■ Exercise text ■
+ + + +

The table shows that for optimization there is a firmly imposed tradeoff. When optimizing for S-recall at minRank, it is impossible to achieve perfect S-recall, S-precision, α-nDCG, and prec-IA at rank 1. When optimizing greedily for S-recall/S-precision or α-nDCG/prec-IA at each rank, it is impossible to achieve perfect S-recall at minRank. In standard retrieval problems founded on the PRP, there is an empirical tradeoff between precision and recall, but it is theoretically possible to optimize for both. For these measures there may be topics for which that is theoretically impossible; the developer is forced to choose.

This example can be generalized. If \(|\mathcal{S}| = 2^{k+1}-2\) and there are k relevant documents that are pairwise disjoint and \(\mathcal{D}_i\) contains 2i subtopics, and there are two additional relevant documents that are disjoint and that each contain one half of each \(\mathcal{D}_i\), the approximation ratio for minRank is O(k/2). As k increases, the greedily-computed S-recall for a greedy system is 1, but the true S-recall is \((2^k+2^{k-1})/(2^{k+1}-2)\), which goes to 3/4. Note that this is a constant approximation ratio for S-recall despite the logarithmic approximation ratio for minRank. This is due to the submodularity of S-recall (Agrawal et al. 2009).

3 Simulation and analysis

While worst-case analysis shows that it is possible to construct cases in which the evaluation and optimization fail, the practical question is whether such cases occur in real data, and if so, how often and to what extent they affect evaluation and optimization. Having only a small sample of subtopic queries to analyze and no theory regarding the distribution of subtopics in documents, we cannot make definitive statements. But we can run simulations of the type done in average-case complexity studies (Bogdanov and Trevisan 2006).

+ + + +

■ Data extract ■
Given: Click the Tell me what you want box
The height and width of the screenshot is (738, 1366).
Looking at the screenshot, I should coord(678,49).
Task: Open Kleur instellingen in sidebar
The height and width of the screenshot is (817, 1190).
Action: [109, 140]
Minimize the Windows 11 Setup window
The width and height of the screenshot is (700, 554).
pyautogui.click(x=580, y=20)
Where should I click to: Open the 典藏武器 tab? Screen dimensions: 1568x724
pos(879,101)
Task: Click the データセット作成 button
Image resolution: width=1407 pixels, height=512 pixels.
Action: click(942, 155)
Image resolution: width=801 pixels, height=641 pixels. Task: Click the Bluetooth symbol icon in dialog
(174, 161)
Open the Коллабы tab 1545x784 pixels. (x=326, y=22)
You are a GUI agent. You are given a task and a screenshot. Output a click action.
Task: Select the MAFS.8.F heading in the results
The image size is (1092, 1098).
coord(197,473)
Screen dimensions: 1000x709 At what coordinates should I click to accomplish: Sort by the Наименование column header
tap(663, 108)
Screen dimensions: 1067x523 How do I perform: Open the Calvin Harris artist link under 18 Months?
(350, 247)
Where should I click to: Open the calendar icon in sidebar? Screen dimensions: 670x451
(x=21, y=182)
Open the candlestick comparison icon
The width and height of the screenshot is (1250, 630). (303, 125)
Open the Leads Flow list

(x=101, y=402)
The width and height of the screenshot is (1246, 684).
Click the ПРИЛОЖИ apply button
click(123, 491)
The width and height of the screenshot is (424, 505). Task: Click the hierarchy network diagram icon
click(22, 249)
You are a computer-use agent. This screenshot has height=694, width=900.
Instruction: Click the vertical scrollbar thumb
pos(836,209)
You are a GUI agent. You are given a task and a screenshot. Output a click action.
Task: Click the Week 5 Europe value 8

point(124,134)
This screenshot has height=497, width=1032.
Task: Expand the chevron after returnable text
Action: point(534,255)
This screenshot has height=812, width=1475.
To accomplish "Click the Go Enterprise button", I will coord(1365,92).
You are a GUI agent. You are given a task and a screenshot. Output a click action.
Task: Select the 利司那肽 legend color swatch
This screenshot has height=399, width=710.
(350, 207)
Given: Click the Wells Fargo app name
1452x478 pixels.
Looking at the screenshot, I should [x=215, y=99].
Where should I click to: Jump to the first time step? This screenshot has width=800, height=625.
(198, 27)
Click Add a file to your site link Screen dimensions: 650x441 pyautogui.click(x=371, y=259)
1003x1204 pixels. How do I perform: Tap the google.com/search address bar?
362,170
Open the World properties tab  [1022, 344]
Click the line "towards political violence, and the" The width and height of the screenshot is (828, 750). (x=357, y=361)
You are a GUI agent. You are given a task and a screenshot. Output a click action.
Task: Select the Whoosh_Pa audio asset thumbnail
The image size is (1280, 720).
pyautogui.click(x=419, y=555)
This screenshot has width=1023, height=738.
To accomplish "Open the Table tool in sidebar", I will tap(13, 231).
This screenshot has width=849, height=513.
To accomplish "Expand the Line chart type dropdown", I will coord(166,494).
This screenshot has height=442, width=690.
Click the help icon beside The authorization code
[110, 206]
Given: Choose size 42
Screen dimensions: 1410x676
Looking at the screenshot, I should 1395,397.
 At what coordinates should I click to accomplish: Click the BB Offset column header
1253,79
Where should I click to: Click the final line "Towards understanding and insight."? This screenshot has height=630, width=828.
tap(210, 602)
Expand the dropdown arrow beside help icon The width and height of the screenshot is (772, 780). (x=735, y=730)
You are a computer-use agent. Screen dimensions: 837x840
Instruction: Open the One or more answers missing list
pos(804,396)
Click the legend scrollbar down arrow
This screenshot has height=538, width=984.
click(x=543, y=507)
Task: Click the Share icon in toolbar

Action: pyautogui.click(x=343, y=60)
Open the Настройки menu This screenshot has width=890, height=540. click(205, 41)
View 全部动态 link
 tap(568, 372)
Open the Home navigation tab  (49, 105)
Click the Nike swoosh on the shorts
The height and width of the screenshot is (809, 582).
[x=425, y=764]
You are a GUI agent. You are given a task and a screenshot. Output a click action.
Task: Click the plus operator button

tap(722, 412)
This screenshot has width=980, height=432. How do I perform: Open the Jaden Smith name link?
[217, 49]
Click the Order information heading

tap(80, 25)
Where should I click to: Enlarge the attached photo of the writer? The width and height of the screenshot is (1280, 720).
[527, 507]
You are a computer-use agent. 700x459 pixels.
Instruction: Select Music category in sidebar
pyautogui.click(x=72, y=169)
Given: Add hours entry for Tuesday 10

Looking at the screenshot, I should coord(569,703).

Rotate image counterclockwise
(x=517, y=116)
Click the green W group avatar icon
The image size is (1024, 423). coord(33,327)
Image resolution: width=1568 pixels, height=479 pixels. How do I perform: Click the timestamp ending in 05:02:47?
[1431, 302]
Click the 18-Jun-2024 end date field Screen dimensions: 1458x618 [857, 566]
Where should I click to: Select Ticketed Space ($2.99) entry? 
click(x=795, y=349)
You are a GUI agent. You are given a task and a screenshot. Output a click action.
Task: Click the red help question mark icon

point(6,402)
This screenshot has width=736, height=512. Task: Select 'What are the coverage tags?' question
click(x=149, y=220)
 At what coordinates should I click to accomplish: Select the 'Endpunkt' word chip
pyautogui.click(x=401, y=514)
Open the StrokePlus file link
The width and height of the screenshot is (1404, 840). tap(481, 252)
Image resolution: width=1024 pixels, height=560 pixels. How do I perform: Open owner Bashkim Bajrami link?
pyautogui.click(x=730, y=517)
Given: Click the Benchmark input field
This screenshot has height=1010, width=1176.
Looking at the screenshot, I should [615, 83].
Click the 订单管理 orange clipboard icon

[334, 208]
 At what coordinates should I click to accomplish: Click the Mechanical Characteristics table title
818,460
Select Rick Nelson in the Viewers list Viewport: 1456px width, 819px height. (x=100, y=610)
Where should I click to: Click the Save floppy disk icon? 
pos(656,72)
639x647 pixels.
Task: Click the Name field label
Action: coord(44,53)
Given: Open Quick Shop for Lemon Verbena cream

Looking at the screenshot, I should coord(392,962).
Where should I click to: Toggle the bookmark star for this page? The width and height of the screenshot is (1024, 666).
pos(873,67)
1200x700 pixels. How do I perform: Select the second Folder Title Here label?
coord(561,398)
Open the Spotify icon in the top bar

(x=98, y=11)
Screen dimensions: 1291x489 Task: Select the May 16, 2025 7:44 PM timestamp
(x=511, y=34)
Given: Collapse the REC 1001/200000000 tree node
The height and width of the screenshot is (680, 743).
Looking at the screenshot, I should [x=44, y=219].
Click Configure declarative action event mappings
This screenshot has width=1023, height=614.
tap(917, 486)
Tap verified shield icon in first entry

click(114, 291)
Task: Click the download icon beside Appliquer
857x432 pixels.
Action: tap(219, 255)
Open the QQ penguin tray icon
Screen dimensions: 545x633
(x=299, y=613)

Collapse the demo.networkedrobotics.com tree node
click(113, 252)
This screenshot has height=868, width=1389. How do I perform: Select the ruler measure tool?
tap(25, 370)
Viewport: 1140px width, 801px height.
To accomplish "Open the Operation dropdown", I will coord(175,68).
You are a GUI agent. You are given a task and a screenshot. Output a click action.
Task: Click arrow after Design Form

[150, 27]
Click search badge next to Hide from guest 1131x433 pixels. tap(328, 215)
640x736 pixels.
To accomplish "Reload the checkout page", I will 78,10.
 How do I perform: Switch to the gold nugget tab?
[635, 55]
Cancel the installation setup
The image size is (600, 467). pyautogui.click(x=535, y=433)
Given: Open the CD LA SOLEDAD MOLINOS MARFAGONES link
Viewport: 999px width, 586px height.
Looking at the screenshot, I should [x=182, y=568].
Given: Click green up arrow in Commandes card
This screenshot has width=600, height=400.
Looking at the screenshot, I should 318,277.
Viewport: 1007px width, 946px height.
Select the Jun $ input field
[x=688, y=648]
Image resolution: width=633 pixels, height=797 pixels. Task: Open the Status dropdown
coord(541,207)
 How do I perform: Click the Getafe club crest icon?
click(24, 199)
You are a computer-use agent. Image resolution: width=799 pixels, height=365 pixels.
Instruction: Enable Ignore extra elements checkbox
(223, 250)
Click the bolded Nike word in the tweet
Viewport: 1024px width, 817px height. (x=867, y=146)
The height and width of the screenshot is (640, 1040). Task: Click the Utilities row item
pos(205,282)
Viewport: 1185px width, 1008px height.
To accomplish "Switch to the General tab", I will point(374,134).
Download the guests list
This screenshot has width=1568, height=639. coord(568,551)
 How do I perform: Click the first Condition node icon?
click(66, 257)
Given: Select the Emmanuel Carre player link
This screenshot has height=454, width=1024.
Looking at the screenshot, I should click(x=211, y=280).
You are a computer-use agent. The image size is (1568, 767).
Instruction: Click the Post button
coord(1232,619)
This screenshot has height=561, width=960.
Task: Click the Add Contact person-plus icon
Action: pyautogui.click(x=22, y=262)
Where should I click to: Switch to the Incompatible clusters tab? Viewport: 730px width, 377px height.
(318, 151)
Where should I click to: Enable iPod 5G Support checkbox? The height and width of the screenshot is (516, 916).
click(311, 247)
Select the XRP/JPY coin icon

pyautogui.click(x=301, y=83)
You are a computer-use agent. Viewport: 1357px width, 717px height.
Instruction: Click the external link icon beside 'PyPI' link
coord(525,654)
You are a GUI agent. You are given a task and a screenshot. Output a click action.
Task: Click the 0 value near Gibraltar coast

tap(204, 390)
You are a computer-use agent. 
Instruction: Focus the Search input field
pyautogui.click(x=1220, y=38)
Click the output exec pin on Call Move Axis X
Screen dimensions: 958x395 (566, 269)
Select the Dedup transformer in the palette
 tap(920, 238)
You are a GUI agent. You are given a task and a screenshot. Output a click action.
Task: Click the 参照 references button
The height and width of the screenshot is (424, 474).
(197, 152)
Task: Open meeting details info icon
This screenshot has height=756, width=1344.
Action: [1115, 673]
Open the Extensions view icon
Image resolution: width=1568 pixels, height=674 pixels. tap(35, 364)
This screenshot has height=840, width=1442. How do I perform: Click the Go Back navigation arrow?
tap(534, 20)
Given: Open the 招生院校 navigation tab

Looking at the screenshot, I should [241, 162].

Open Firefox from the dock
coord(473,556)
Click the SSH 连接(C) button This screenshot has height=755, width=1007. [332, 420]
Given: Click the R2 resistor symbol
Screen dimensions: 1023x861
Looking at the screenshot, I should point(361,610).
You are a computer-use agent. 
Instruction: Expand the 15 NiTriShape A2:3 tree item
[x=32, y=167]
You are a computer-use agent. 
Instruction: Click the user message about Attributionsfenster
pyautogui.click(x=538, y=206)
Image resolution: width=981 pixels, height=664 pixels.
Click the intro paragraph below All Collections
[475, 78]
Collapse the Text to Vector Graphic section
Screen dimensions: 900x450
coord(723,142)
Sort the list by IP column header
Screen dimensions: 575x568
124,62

+ + + +

■ Problem statement ■
Resume the passage on evaluating subtopic retrieval from its last sentence. The lines above have no connection to the passage on evaluating subtopic retrieval.

■ Solved problem ■
We report results exclusively for S-recall at minRank. S-recall is slightly simpler than S-precision and α-nDCG because it involves no parameters and is always between 0 and 1. The general conclusions hold regardless of measure.

3.1 Real data

There is little annotated data available for studying these problems. Currently two large sets exist. The first was constructed by Allan et al. (2005) for a report-writing task with a newswire corpus.⁴ It comprises a set of 60 topics with about 13,000 document-level relevance judgments as well as labeled “aspects” for each relevant document. “Aspects” are defined as individually distinct pieces of relevant information. For instance, the first query is “oil producing nations” and its relevant aspects are Algeria, Angola, Azerbaijan, Bahrain, Brazil, Cameroon, Chad, China, .... Each document is labeled as to whether it is relevant to each of the topic’s aspects. The aspects were defined by the assessors themselves during the course of judging. If while judging their 10th document they discovered it contained an aspect that had not been in any of the first nine, they added it to the list of aspects for that topic. There was no limit on the number of aspects they could define; the average for a topic is 22, but two topics have over 100.

The second was assembled by NIST for the diversity task for the TREC 2009 Web track. It comprises 50 topics with about 28,000 document-level relevance judgments to web pages, with each page judged for relevance with respect to predefined subtopics (of which there were at most eight) (Clarke et al. 2009a). Subtopics largely reflect different information needs or intents of the query. For example, the query “kcs” has two subtopics relating to the Kansas City Southern railroad, two relating to two separate school districts, and one relating to an energy company.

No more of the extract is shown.